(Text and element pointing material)
··········

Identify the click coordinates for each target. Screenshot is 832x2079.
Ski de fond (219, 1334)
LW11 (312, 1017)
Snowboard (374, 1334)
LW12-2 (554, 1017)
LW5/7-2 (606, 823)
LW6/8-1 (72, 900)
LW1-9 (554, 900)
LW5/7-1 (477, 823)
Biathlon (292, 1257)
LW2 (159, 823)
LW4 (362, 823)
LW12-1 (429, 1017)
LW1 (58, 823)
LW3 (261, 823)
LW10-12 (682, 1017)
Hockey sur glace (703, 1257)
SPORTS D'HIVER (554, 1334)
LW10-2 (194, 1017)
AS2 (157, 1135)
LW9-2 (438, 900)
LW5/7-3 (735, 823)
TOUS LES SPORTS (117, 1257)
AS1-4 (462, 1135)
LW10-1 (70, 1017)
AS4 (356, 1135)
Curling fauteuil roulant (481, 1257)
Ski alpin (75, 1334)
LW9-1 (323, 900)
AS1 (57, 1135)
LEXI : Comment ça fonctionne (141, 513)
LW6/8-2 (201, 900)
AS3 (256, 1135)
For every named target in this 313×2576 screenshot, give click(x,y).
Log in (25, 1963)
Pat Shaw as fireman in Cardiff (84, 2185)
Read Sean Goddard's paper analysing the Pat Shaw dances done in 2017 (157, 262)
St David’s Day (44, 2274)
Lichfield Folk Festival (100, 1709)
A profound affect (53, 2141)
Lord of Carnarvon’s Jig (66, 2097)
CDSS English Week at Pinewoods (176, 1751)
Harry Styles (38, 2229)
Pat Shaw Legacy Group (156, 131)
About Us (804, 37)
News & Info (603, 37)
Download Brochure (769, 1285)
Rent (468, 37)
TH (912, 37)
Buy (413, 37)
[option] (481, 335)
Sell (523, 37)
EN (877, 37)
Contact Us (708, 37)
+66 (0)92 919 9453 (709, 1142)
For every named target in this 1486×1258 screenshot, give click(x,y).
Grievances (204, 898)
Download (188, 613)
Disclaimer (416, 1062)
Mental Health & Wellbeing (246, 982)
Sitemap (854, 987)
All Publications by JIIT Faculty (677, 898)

··········

▶ What is required: Rewrite every line of the material from the line containing "LEXI : Comment ça fonctionne (141, 513)" through the end of the material, keeping the request lines unchanged. Scale every coordinate in the answers by 1.5 and round to the nearest whole number, with halves rounded up.

▶ Exercise answer:
LEXI : Comment ça fonctionne (212, 770)
LW6/8-2 (302, 1350)
AS3 (384, 1703)
For every named target in this 313×2576 screenshot, give click(x,y).
Log in (38, 2945)
Pat Shaw as fireman in Cardiff (126, 3278)
Read Sean Goddard's paper analysing the Pat Shaw dances done in 2017 (236, 393)
St David’s Day (66, 3411)
Lichfield Folk Festival (150, 2564)
A profound affect (80, 3212)
Lord of Carnarvon’s Jig (99, 3146)
CDSS English Week at Pinewoods (264, 2627)
Harry Styles (57, 3344)
Pat Shaw Legacy Group (234, 197)
About Us (1206, 56)
News & Info (905, 56)
Download Brochure (1154, 1928)
Rent (702, 56)
TH (1368, 56)
Buy (620, 56)
[option] (722, 503)
Sell (785, 56)
EN (1316, 56)
Contact Us (1062, 56)
+66 (0)92 919 9453 (1064, 1713)
For every named target in this 1486×1258 screenshot, give click(x,y).
Grievances (306, 1347)
Download (282, 920)
Disclaimer (624, 1593)
Mental Health & Wellbeing (369, 1473)
Sitemap (1281, 1481)
All Publications by JIIT Faculty (1016, 1347)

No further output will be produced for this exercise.